**Input**
%%
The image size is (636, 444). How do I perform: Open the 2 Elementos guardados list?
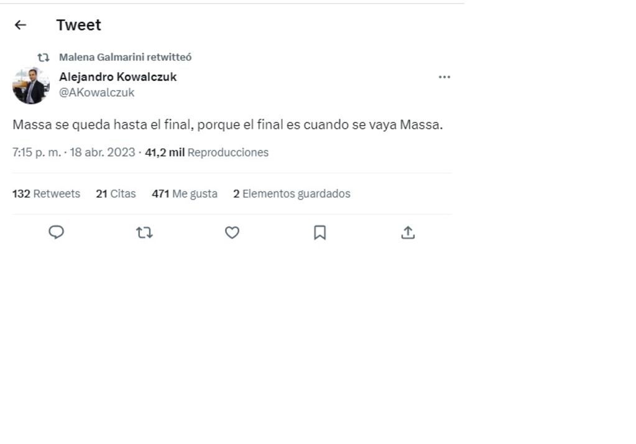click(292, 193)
%%
%%
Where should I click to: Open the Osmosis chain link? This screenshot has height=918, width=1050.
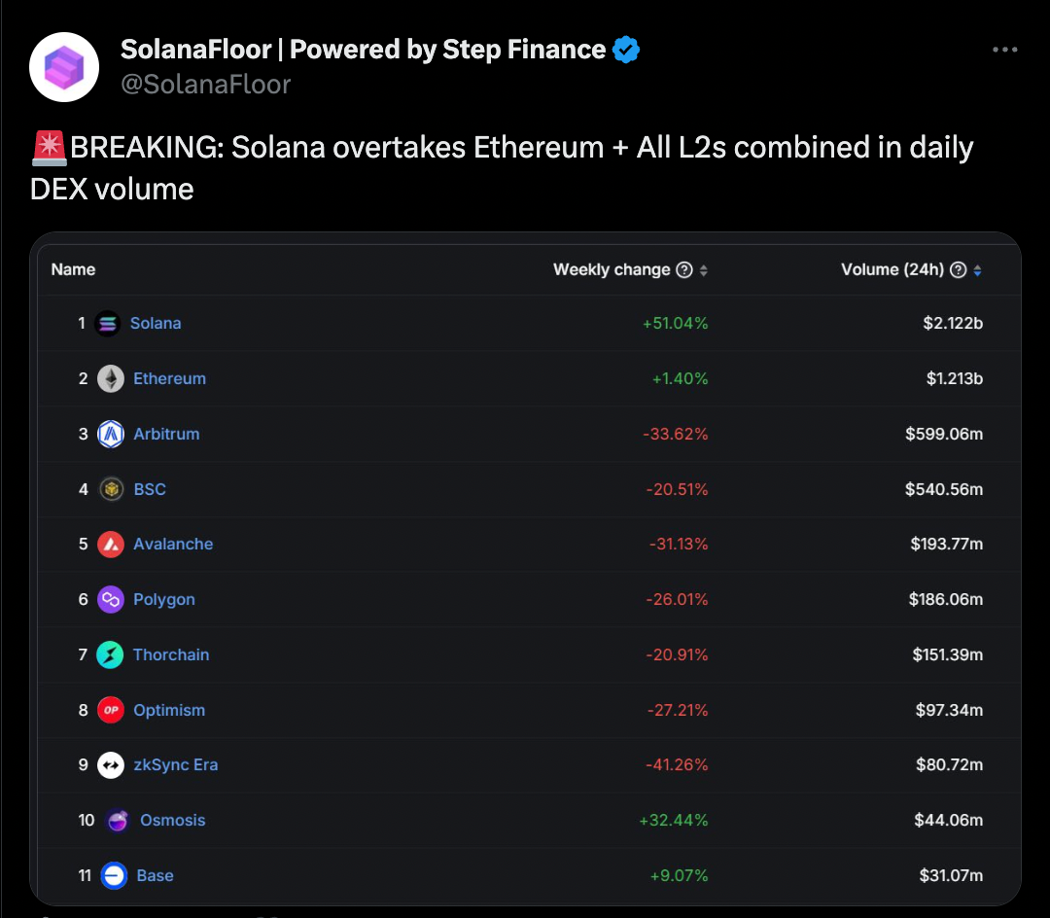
%%
%%
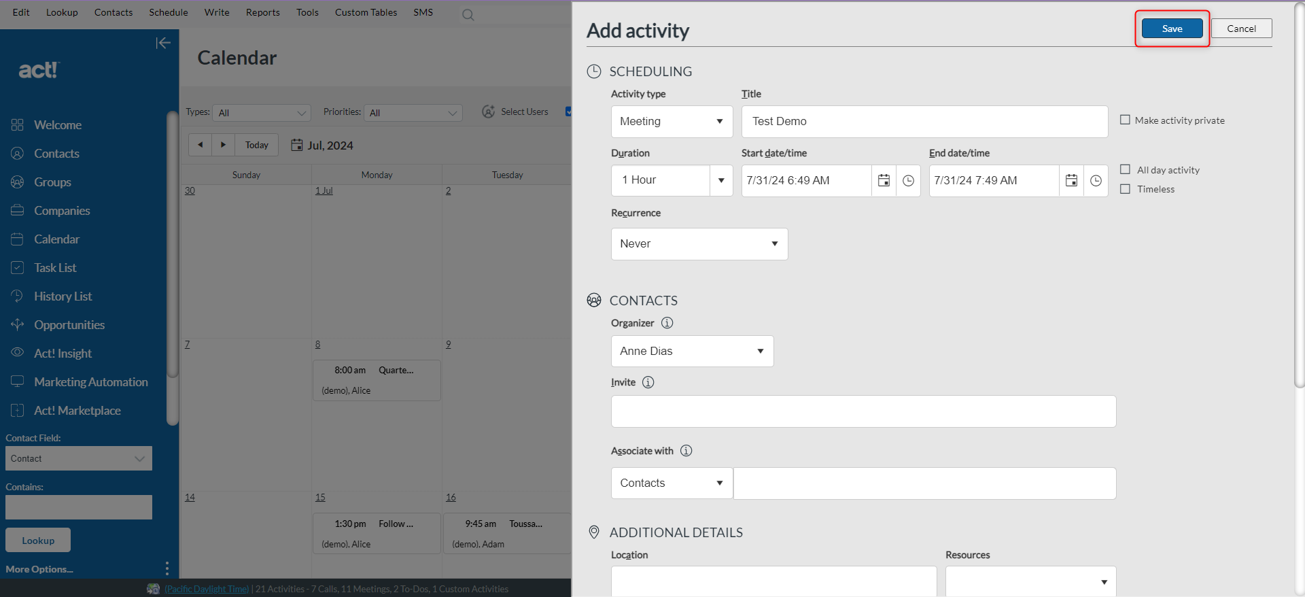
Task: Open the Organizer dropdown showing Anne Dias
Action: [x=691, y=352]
%%
Output the lines of the records from the one containing "The image size" through the one containing "click(292, 193)" as a numbered list, skipping any blank lines and leaving out the pictures.

1. The image size is (636, 444). How do I perform: Open the 2 Elementos guardados list?
2. click(292, 193)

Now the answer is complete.